A brief overview of Kademlia and its use in various decentralized platforms

Kevin Leffew And Dylan Lott

February 14, 2019

Kademlia is a distributed hash table implemented in a number of modern decentralized protocols including Ethereum, BitTorrent, Swarm, IPFS and the Storj network.

Kademlia provides a way for millions of computers to self-organize into a network, communicate with other computers on the network, and share resources (e.g. files, blobs, objects) between computers, all without a central registry or lookup run by a single person or company.

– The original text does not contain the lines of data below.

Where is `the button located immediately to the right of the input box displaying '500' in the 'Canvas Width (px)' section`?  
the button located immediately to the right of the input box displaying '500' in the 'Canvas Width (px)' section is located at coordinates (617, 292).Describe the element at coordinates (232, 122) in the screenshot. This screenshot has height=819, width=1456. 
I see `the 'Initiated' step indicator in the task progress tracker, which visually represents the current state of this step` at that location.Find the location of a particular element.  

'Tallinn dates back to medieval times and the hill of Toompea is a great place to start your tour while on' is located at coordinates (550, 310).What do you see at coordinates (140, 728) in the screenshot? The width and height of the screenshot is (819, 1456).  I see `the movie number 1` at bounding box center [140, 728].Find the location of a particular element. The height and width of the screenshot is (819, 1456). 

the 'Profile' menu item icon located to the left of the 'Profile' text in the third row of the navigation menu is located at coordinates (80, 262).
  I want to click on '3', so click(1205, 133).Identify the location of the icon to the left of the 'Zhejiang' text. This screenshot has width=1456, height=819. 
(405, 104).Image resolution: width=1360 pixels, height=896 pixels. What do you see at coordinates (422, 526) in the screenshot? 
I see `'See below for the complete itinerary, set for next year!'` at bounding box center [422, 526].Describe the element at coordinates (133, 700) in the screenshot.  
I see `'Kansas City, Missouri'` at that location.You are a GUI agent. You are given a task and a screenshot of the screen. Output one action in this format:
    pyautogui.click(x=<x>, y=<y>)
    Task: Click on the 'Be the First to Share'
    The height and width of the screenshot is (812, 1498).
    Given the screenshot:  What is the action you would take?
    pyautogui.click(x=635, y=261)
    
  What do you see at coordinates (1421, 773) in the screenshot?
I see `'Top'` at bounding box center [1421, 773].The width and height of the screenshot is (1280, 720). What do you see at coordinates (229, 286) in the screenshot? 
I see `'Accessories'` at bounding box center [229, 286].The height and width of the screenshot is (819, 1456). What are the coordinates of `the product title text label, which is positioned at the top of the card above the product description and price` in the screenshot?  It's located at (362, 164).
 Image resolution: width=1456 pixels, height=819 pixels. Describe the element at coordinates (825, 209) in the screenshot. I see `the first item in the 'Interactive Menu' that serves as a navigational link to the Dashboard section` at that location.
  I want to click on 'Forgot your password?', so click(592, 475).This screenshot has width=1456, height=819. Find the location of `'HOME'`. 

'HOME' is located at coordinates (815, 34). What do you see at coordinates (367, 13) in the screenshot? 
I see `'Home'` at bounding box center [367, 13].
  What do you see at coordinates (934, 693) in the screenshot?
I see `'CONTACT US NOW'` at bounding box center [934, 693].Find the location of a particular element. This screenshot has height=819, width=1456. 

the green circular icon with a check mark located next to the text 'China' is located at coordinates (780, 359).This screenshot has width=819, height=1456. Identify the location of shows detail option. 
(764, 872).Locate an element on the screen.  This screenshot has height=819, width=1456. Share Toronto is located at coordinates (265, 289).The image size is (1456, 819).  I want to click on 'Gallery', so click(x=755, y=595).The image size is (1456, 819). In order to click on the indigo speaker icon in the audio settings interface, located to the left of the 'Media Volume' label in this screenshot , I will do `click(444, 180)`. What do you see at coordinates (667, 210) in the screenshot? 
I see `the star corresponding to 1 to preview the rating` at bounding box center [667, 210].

Kademlia was designed by Petar Maymounkov and David Mazières in 2002, and is often said to have kickstarted the adoption of the third generation of flat-hierarchy computing protocols, as it is immensely more reliable and efficient than both centralized and flood-based approaches for node discovery and routing.

The distributed nature of Kademlia means that there is no absolute truth where NodeIDs are mapped to their address (i.e. — the routing table is distributed), so each node must keep this mapping for a subset of the nodes on the network in its own routing table.

Kademlia-based networks are highly resistant to denial of service attacks and the loss of a group of nodes as the protocol simply routes around the unavailable nodes. This enables a distributed system that creates resiliency against attacks, downtime, and central points of failure.

Kademlia’s big breakthrough was to minimize internode messaging through its use of XOR metric (described in succeeding section) as a means to define distance between points in the key space.

Thus, if the distance is expressed as log2(n) nodes, this means that for a network with 10,000,000 Kademlia nodes, only about 20 hops would be necessary at most for communication with any subset of nodes.

"[The shortest distance between two points is not always a straight line](https://metaquestions.me/2014/08/01/shortest-distance-between-two-points-is-not-always-a-straight-line/)." Image Source: [Maymounkov, et al](https://pdos.csail.mit.edu/~petar/papers/maymounkov-kademlia-lncs.pdf).

Another advantage of Kademlia is that the protocol naturally prefers long-lived nodes over newer entrants. The figure below (pulled from the Kademlia paper) illustrates the fact that the longer a node has been alive, the more likely it is to remain online into the future.

This preference toward node ‘liveliness’ plays naturally into our distributed storage system where node-churn leads to a scenario where repair costs must be minimized.

Kademlia - probability of remaining online another hour as a function of uptime

_Image Source: Image Source: [Maymounkov, et al](https://pdos.csail.mit.edu/~petar/papers/maymounkov-kademlia-lncs.pdf)._

The process of joining a Kademlia network requires discovery of only one peer, whereby the node then broadcasts its appearance. The initiator then collects the NodeID from each response and adds it to its own peer table. (This is where the term ‘distributed hash table’ comes from.)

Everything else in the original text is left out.